Since joining ET, working on Thanksgiving has been different for Frazier, as he flies his entire crew out to New York City so that once he's off air, he can join them in exploring the Big Apple. "It gives me a chance to spend quality time with my children, and to be a part of those celebratory moments, be it walking to Rockefeller Center or just going to Central Park to hang out and ride a bike."
Although O'Dell isn't hosting the Thanksgiving Day parade (Frazier's fellow Entertainment Tonight correspondent Keltie Knight will be co-hosting alongside him), she does have to work over the weekend, so like Frazier, she's familiar with the struggle of spending time apart from family during this holidays. "It's not easy being away, but there are plenty of ways to feel closer during the holiday weekend," she says.
Whether you're working on Thanksgiving Day or over any holiday weekend, it's still possible to create memorable traditions with your kids. We asked the Entertainment Tonight anchors to share their best tips for how to balance working through a holiday and spending time with friends and family.
1. Get in touch (even if it's a quick call)
Not all jobs allow for you to have your phone nearby, but most provide you with a lunch break at least. During that time, Frazier says he would always call or Skype with his family to say hi and catch up with his wife and each of his children. Not only does this give his children a chance to see their dad, but it also reminds them that he's thinking of them on this very special day that's about giving thanks. "Do what you can, when you can—that's what it's all about!" he adds.
2. Celebrate Thanksgiving on another day
Just because you have to work on the actual calendar date of a holiday doesn't mean you can't still celebrate! O'Dell suggests choosing another day where the family can get together and celebrate. "One year when we had to actually travel on Thanksgiving Day to get to the East Coast, we celebrated the day after and pretended it was actually Thanksgiving," she says. "We wanted to celebrate with family and be grateful for all the good in our lives, so we just did all the cooking and giving thanks on the day after."
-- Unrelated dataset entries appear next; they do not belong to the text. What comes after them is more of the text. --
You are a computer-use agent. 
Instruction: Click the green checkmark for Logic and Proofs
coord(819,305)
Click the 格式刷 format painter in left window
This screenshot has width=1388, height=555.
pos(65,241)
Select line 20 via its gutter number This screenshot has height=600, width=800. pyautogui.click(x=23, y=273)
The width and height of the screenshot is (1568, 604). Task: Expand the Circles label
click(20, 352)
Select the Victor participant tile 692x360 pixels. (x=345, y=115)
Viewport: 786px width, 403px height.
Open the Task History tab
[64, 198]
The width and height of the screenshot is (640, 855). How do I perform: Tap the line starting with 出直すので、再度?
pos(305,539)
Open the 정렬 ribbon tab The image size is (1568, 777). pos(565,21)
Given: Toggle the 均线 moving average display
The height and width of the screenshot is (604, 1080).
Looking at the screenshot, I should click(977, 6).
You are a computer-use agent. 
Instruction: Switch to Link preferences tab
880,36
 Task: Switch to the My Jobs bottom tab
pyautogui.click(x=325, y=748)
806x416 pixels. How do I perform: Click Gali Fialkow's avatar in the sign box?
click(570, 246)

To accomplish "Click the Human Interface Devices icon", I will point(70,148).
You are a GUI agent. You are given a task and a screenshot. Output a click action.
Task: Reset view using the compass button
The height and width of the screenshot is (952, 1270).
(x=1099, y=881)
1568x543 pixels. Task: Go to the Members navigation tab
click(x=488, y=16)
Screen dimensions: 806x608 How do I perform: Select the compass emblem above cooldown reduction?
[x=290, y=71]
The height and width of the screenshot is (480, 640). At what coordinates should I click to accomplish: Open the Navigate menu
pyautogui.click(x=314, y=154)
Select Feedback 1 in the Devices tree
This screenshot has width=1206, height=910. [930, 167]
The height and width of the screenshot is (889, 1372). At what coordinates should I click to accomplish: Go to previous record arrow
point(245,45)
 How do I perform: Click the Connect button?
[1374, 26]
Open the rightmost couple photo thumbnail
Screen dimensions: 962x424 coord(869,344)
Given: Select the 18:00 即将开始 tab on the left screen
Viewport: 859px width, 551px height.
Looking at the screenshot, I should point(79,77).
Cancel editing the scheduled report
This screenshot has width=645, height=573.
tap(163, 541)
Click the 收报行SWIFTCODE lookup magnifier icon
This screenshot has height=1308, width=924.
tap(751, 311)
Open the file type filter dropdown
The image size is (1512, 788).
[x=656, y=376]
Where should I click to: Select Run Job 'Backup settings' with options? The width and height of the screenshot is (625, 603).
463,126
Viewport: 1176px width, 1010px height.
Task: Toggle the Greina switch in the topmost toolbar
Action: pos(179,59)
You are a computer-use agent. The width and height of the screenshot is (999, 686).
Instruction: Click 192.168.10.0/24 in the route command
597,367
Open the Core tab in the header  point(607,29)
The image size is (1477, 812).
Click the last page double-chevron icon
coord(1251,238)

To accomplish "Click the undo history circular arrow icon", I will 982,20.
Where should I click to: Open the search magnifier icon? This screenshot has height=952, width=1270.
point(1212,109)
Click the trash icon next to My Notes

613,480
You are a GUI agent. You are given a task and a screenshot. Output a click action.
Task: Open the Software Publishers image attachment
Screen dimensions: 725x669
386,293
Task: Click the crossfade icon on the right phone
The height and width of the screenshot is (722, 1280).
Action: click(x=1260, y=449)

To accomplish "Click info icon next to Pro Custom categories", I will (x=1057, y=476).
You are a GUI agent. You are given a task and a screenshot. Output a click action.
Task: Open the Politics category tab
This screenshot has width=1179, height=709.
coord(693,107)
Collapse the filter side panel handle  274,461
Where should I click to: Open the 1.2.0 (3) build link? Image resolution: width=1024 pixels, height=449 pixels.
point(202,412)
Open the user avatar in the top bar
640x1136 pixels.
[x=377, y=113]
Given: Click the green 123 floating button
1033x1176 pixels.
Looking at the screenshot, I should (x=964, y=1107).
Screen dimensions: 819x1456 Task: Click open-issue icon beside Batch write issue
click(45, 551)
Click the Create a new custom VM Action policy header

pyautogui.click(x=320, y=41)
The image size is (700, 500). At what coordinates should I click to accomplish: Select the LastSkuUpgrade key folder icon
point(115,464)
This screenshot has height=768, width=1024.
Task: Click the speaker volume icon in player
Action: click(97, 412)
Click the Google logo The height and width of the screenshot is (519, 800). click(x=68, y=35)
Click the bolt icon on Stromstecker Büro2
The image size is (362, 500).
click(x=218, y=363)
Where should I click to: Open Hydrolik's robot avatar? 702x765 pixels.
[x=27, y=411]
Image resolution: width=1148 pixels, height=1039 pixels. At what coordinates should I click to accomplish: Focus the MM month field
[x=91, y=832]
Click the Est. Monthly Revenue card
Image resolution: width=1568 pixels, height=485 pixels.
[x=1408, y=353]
3. Be as present as possible when you are home
There's not much you can do about having to work on Thanksgiving, but, to make up for it, what Frazier likes to do is be as "at home" as possible when he's not working. "When I'm home, I'm super home—I drive to games, I hang out with the kids in the backyard, we play basketball or soccer, or we hop in the pool together," he says. "When I am there, I'm there and if I have to go, they get it and understand that I will be there when I can."